05/21/2015 11:43:00 AM

May21

When we met last month we were speaking about Sam, born Jewish and Jane, born Christian who sit before me as an "inter-faithless couple". They are neither/nor people who propose to raise their children as both Jewish and Christian.

Why not both/and? Expose them to both like measles and chickenpox. Why fight when one can have Moses and Jesus, Messiah and Christ, the Seder and the last supper, kiddush and communion, mistletoe and menorah, Chanukkah and Christmas?

In the last analysis Christianity and Judaism, they argue, are pretty much the same thing. Two sides of the same coin.

Why fight? Instead of continuing with inter-marriage tensions, why not settle for a kind of liberal syncretism? Syncretism is a fusion of two or more different forms of belief and practices.

▶ [CHALLENGES]:
1 – Decide whether each statement agrees with the excerpt about Sam and Jane: (a) Sam was born Christian; (b) the couple propose to raise their children as both Jewish and Christian; (c) syncretism is defined as a fusion of two or more different forms of belief and practices. Answer yes or no for each, quoting the words of the excerpt that settle it.
2 – Transcribe the part of the listing that opens with the line containing "This screenshot has" and runs through the final line of the listing, including both of those lines.

▶ [DATA TO USE]:
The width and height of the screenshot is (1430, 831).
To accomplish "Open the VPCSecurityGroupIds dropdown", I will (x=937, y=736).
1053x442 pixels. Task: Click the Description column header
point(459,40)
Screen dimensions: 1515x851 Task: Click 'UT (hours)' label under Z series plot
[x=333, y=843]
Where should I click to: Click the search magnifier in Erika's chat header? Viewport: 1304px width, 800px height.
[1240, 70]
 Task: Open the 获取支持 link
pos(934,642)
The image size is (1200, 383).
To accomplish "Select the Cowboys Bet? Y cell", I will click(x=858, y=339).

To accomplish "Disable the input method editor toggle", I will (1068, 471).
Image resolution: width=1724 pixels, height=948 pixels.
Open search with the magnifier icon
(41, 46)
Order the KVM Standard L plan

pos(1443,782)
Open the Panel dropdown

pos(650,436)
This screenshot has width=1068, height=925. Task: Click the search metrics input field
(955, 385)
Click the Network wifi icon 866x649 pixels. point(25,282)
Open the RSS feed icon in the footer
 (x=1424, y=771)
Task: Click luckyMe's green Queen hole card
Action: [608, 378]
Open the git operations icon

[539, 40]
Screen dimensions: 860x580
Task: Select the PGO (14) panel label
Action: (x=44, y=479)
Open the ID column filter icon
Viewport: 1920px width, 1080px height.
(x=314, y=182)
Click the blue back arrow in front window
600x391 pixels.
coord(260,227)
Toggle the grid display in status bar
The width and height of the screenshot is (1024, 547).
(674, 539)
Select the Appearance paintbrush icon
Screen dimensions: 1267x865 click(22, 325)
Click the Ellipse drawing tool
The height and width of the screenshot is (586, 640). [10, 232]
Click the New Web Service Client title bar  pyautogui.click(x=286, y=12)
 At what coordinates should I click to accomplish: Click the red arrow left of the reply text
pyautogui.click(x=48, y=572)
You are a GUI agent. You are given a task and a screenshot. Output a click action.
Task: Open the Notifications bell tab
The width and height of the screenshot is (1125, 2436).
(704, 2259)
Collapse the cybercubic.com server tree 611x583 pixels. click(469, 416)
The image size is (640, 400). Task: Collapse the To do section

▶ [TASK-BY-TASK RESULTS]:
1 –
(a) No: "Sam, born Jewish and Jane, born Christian"
(b) Yes: "propose to raise their children as both Jewish and Christian"
(c) Yes: "Syncretism is a fusion of two or more different forms of belief and practices."

2 –
This screenshot has width=1068, height=925. Task: Click the search metrics input field
(955, 385)
Click the Network wifi icon 866x649 pixels. point(25,282)
Open the RSS feed icon in the footer
 (x=1424, y=771)
Task: Click luckyMe's green Queen hole card
Action: [608, 378]
Open the git operations icon

[539, 40]
Screen dimensions: 860x580
Task: Select the PGO (14) panel label
Action: (x=44, y=479)
Open the ID column filter icon
Viewport: 1920px width, 1080px height.
(x=314, y=182)
Click the blue back arrow in front window
600x391 pixels.
coord(260,227)
Toggle the grid display in status bar
The width and height of the screenshot is (1024, 547).
(674, 539)
Select the Appearance paintbrush icon
Screen dimensions: 1267x865 click(22, 325)
Click the Ellipse drawing tool
The height and width of the screenshot is (586, 640). [10, 232]
Click the New Web Service Client title bar  pyautogui.click(x=286, y=12)
 At what coordinates should I click to accomplish: Click the red arrow left of the reply text
pyautogui.click(x=48, y=572)
You are a GUI agent. You are given a task and a screenshot. Output a click action.
Task: Open the Notifications bell tab
The width and height of the screenshot is (1125, 2436).
(704, 2259)
Collapse the cybercubic.com server tree 611x583 pixels. click(469, 416)
The image size is (640, 400). Task: Collapse the To do section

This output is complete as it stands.